■ **Directions**
Below are some records. Write out the lines from the one containing "You are a computer-use" to the last line, word for word, leaving out pictures.

■ **Records provided**
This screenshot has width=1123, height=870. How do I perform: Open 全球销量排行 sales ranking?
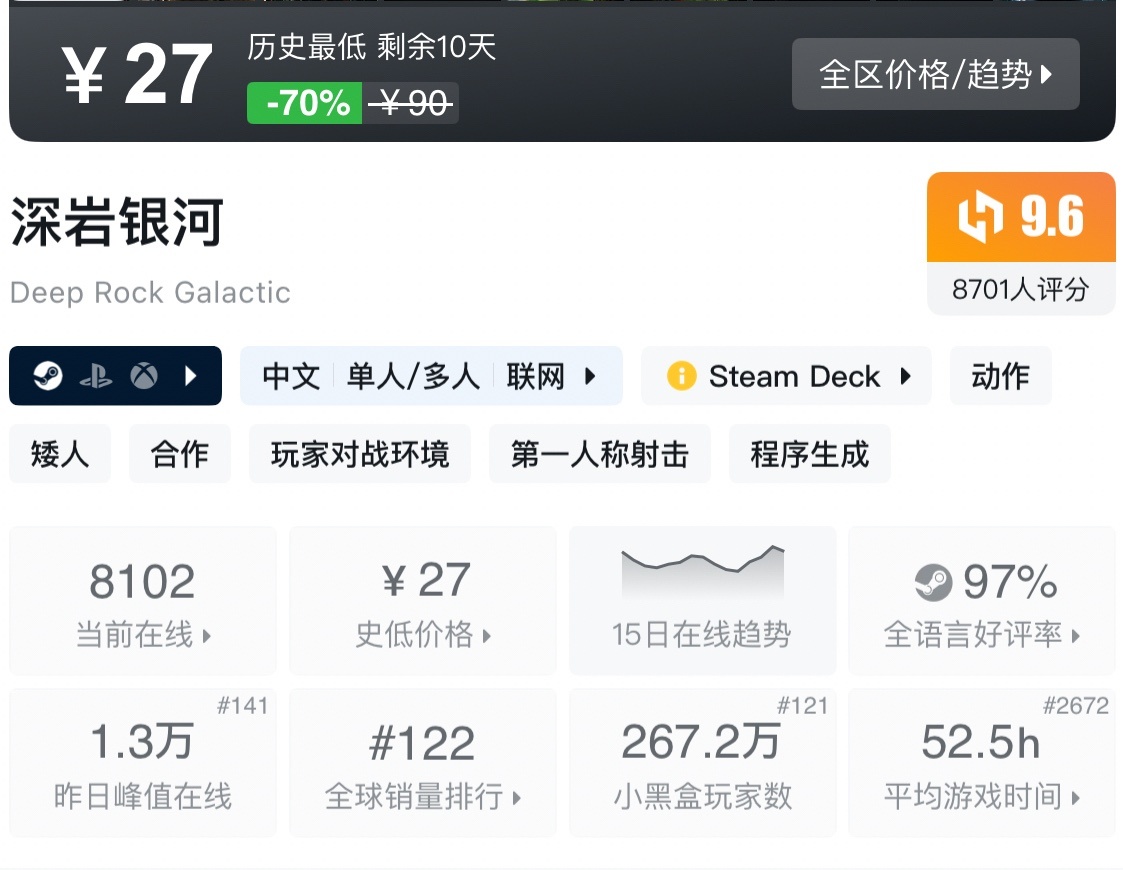click(x=423, y=762)

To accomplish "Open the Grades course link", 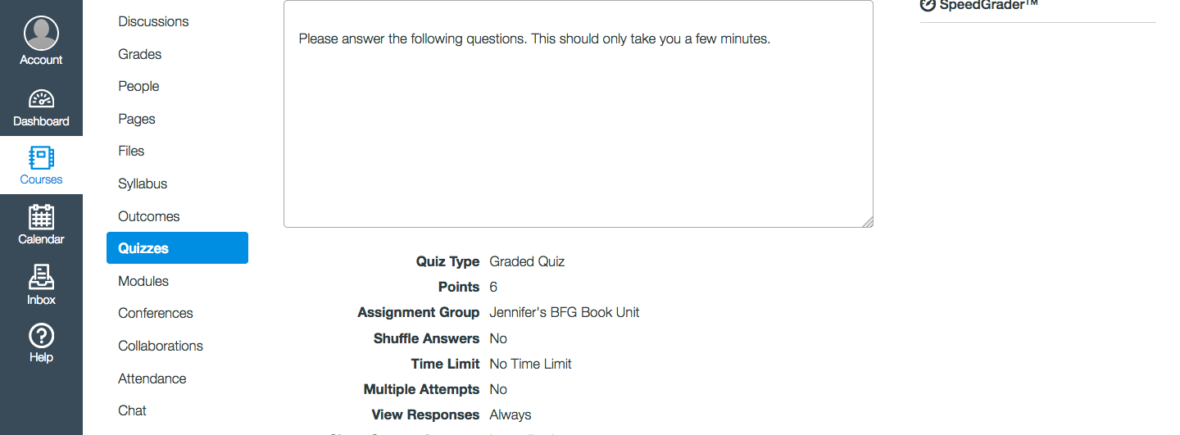I will (140, 54).

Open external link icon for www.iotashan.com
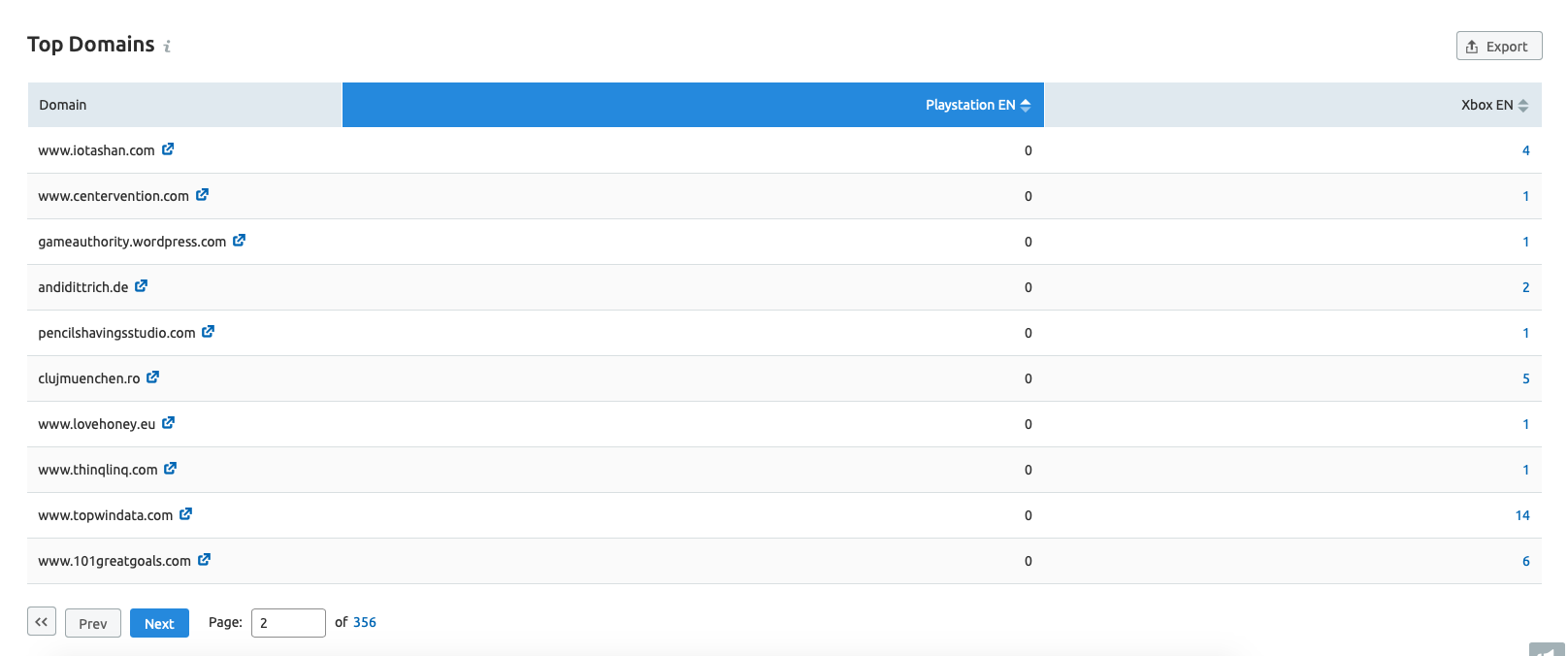(x=168, y=149)
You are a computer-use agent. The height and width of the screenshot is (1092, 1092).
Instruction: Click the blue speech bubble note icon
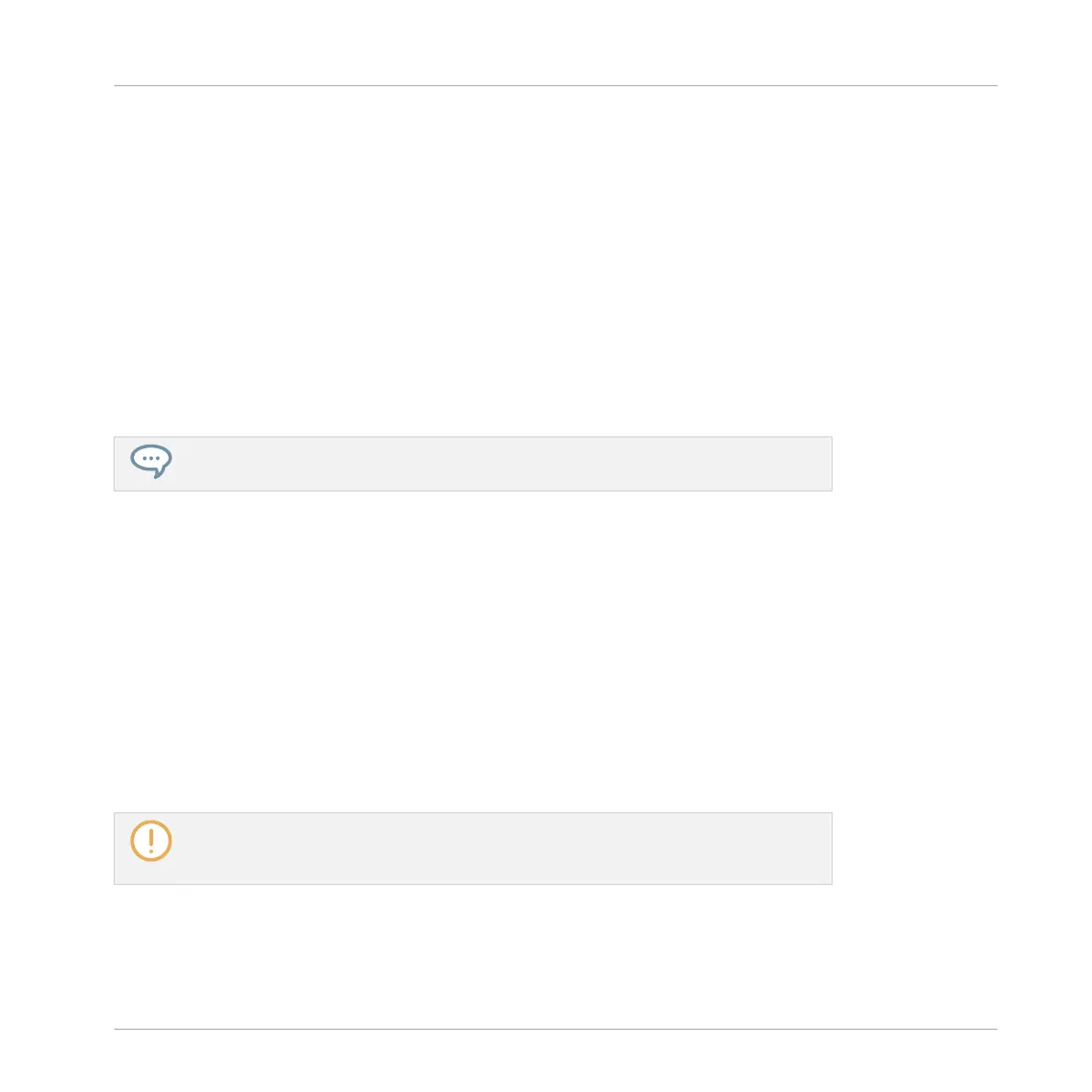point(151,461)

■ **Written response**
You are a computer-use agent. The height and width of the screenshot is (1092, 1092).
Instruction: Click the blue speech bubble note icon
point(151,461)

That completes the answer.